While quite compelling, remember that this type of “visibility” is not covered by the ANSI/ISEA 107-2015. This means that industry experts related to materials and safety procedures have not studied the efficacy of this new technology. Until such time, LED luminescence and phosphorescence glow-in-the-dark garments are an enhancement feature that must be evaluated by the user and application, specifically.
Progressive manufacturers recognize we are amid an evolution in garment design. Most of this is led by the need for multiple functionalities and higher adoption by different users. Let’s begin with the latter. It was not that long ago that site engineers, project managers and supervisors did not wear hi-vis garments because perhaps they felt that, in the short time that they were on-site, their white hard hat was enough to give them enough visibility. Today, this thinking has clearly changed. Supervisors and engineers insist on setting an example for safety. In fact, they are even more particular about functional design enhancements. Examples include mobile phone pockets, table pockets and even garments that are reversible to conveniently go from office to site and back to the office.

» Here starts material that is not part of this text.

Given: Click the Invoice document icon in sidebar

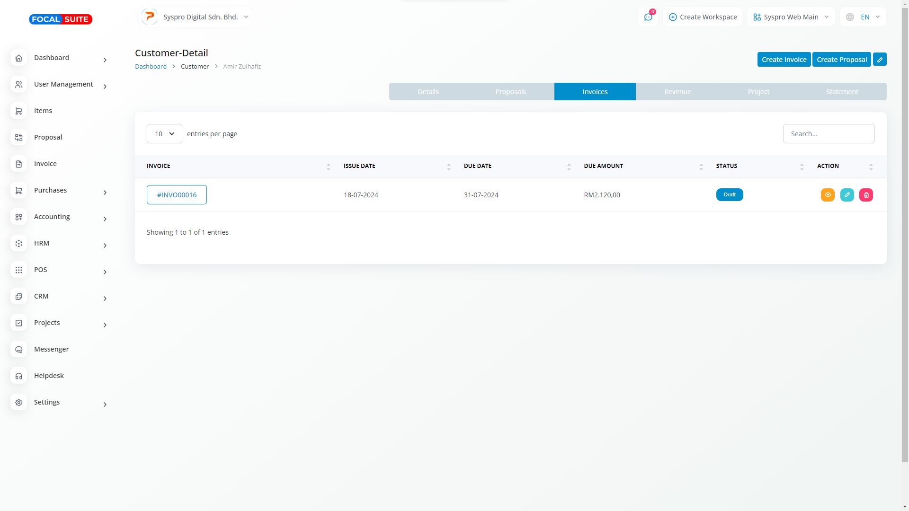Looking at the screenshot, I should pos(19,164).
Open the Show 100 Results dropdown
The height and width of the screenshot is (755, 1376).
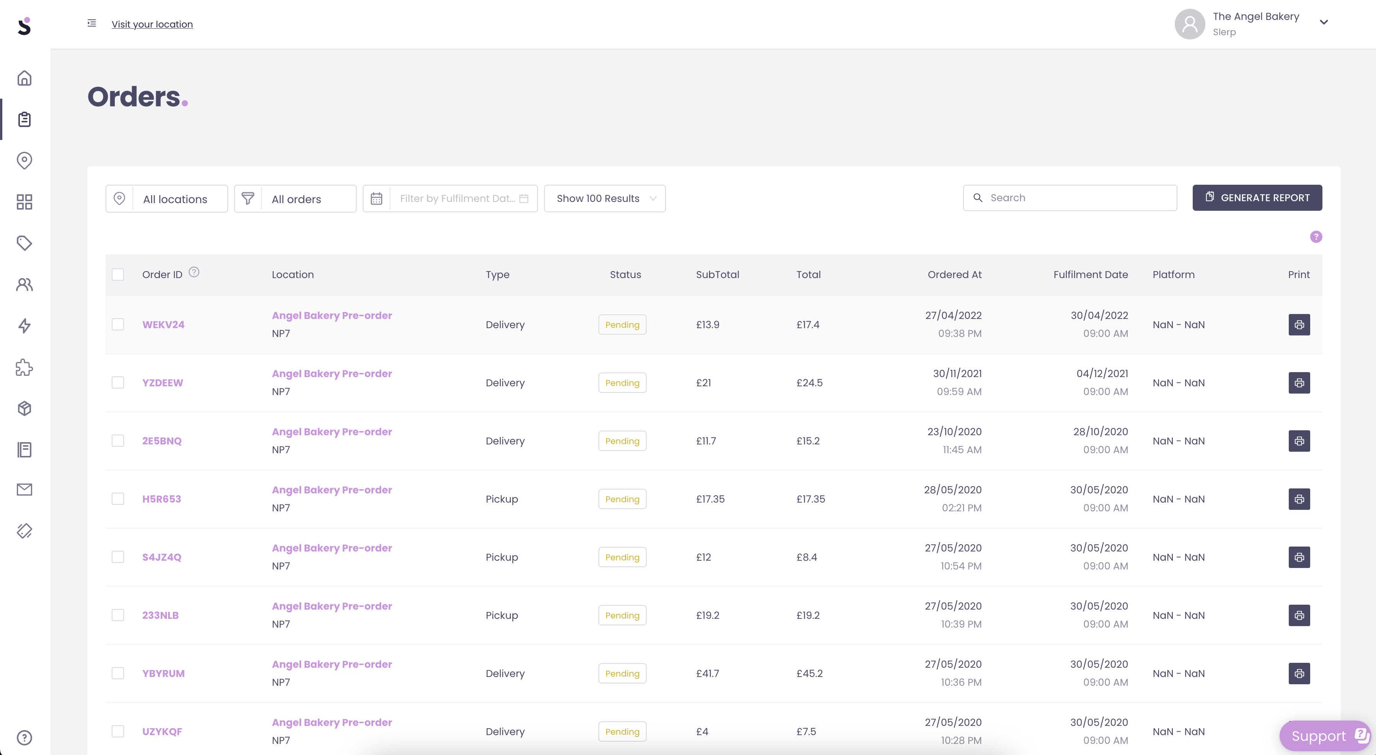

Other trends are being driven by expanded adoption in multiple industries. Take for example airport ground workers. Today, the tarmac is shared by more and more workers – from gate catering personnel to mechanics and loading personnel for passengers, freight and even courier services. These people work 24/7 and in areas where there is moving equipment, vehicles, flashing lights and where the sound is often attenuated to protect hearing. A high degree of visibility is vital to maintaining safety in such environments.
Where are we heading?
Basic vests are becoming the norm with parking lot attendants, landscapers, and even small job-site operators. Large construction companies, industrial yards, docks, rails (the list goes on) are all looking for high-quality, comfortable and durable hi-vis garments. They learned that low-cost usually means garments need to be replaced more often. Workers and supervisors are looking for more features such as more pockets and in the case of winter wear, jackets that are 2-in-1, 3-in-1 and even more. They don’t want to be changing garments during the day – they want to layer on and layer off. Younger workers and supervisors don’t want to be changing into regular jackets at the end of the day. They prefer black bottom to hide dirt and more and more reversible type of jackets that they can even go from work-wear to weekend-wear.
We can safely assume that there will be more and more construction and infrastructure rebuilding. If we stop to consider how the workers’ reflective clothing competes with reflective cones, barriers, and signage, we can see how new technologies are needed. You would think the obvious leap is new lighted LED garments, but that may be oversimplifying. We need to think about total solutions that are carefully assessed with studies by users, manufacturers, and experts within the safety industry.
That is where the ANSI/ISEA strength lies, finding the right solution that works best for the industry. It is important that we maintain commonality and standards so we don’t end up with a road crew that has half of the workers in reflective clothing and the other half in blinking LEDs – that could turn out to be more of a problem to handle.